Entre las lápidas del cementerio del pueblo se encontró con varios fantasmas que gritaban lamentos con profundo y amargo dolor. Pululaban entre los nichos atravesando obstáculos con nerviosismo, destellando con una luminosidad triste como nubes de tormenta. Los saludó con efusividad y se entretuvo unos minutos asustando a algunas alimañas solitarias que se acercaban al camino del camposanto.

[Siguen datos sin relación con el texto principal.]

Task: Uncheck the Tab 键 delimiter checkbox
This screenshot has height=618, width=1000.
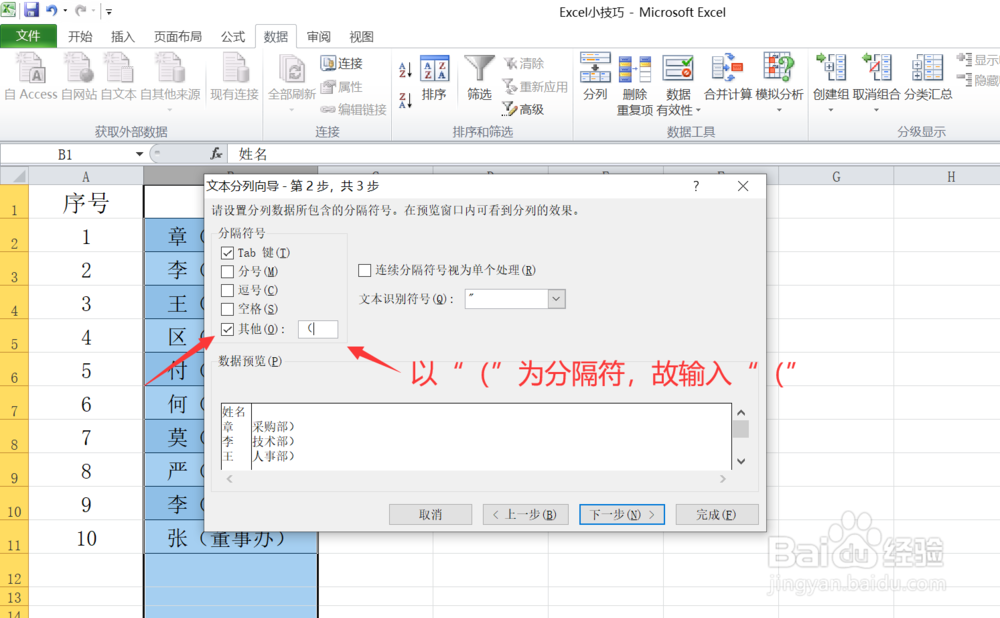Action: [x=226, y=252]
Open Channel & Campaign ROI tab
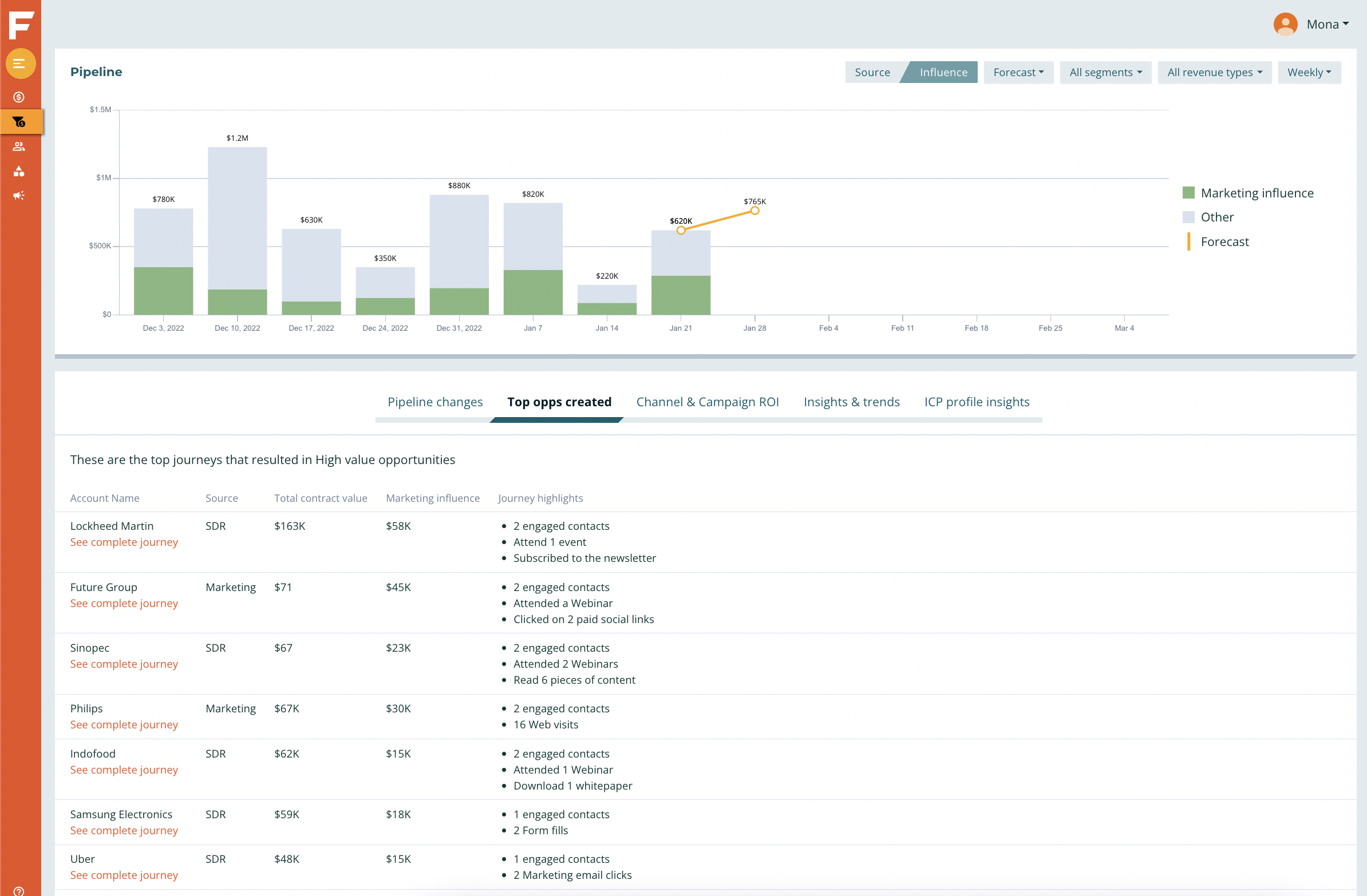The height and width of the screenshot is (896, 1367). pyautogui.click(x=707, y=402)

Cuando bajó el sendero y llegó a la plaza principal de la aldea, soltó una nueva risotada. Sonó tan aguda y estridente, que las pocas luces que quedaban encendidas en varias de las casas colindantes se apagaron súbitamente, casi al unísono. El Señor Halloween disfrutaba mucho paseando por las calles vacías respirando el pánico de la gente. Le encantaba que le dejasen adornos putrefactos colgados de las puertas y ventanas. A veces incluso roía algún hueso que encontraba por ahí tirado. Era su noche favorita del año, la noche donde los aquelarres congregaban más brujas, donde los muertos se intentaban acercar a los vivos para asustarlos. Era la noche de Halloween y una sombra oscura se movía siniestra por las calles, en soledad plena.

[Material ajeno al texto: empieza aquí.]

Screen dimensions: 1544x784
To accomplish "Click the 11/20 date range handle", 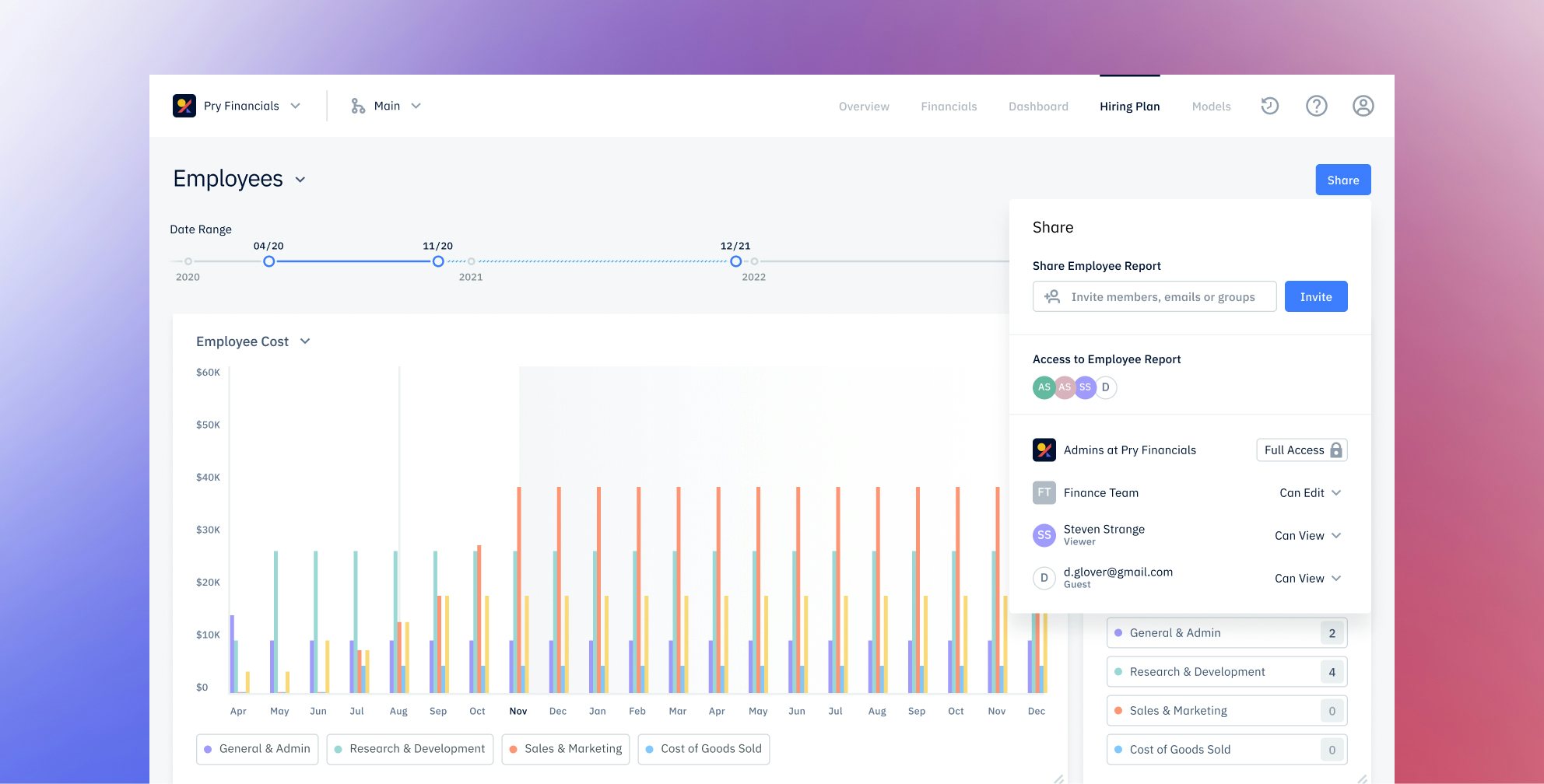I will (438, 261).
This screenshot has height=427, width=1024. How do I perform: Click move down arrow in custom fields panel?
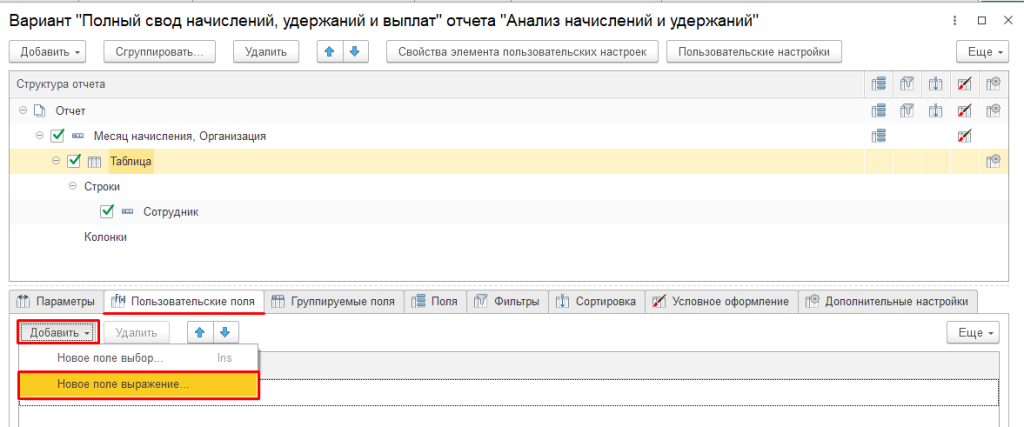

Descendió un poco más por el caminito hacia las afueras y entró en una pequeña finca llena de calabazas. Arrancó muchas, pisoteó bastantes riendo jocosamente en cada fechoría. Arriba en el cielo, la luna temblaba con cada alarido travieso. El río sonaba triste recordando a melodía fúnebre de organillo y monstruos extraños moraban en la profundidad de sus aguas turbias. Recogió de aquella huerta la más grande de todas las calabazas que pudo hallar y la llevó consigo de vuelta nuevamente hacia el pueblo. Una vez en la plaza principal, la dotó de un rostro malvado y desafiante con dos enormes ojos como los suyos y una gran sonrisa de afiladas mandíbulas. Acto seguido, la colgó de lo alto de la fuente de la plaza en uno de los salientes de la figura de piedra y entonces, sirviéndose de una ráfaga de viento que arrastraba hojas secas de otoño consigo, sentenció berrando con furia burlona a los cuatro costados palabras de magía arcana: "Viva la noche de Halloween, temblad todos de miedo y sabed que mientras no haya luz los espectros son los amos de la tierra, para sembrar el terror a todo aquel que se cruce en nuestro camino. Aceptad el trato o asumid las consecuencias". Y el Señor Halloween de nuevo se echó a reír, esta vez mucho más fuerte y exageradamente. Era el dueño de la noche. La noche que tras toda una eternidad se ha hecho famosa en el mundo entero perdurando hasta nuestros días. La noche que ahora lleva su nombre.